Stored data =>
*** Block opens ***

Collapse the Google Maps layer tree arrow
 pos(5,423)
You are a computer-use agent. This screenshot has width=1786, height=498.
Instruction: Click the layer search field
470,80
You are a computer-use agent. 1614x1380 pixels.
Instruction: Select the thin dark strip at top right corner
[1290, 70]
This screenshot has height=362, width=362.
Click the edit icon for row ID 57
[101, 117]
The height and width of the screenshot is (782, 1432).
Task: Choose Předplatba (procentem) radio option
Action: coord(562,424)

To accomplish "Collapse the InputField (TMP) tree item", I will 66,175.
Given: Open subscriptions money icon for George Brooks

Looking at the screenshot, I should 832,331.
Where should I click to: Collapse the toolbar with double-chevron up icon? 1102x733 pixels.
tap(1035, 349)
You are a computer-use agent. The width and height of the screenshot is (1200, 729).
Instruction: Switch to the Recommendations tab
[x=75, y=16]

*** Block closes ***

Required work => The records need to be copied exactly, with no line left out.

Output below =>
Collapse the Google Maps layer tree arrow
 pos(5,423)
You are a computer-use agent. This screenshot has width=1786, height=498.
Instruction: Click the layer search field
470,80
You are a computer-use agent. 1614x1380 pixels.
Instruction: Select the thin dark strip at top right corner
[1290, 70]
This screenshot has height=362, width=362.
Click the edit icon for row ID 57
[101, 117]
The height and width of the screenshot is (782, 1432).
Task: Choose Předplatba (procentem) radio option
Action: coord(562,424)

To accomplish "Collapse the InputField (TMP) tree item", I will 66,175.
Given: Open subscriptions money icon for George Brooks

Looking at the screenshot, I should 832,331.
Where should I click to: Collapse the toolbar with double-chevron up icon? 1102x733 pixels.
tap(1035, 349)
You are a computer-use agent. The width and height of the screenshot is (1200, 729).
Instruction: Switch to the Recommendations tab
[x=75, y=16]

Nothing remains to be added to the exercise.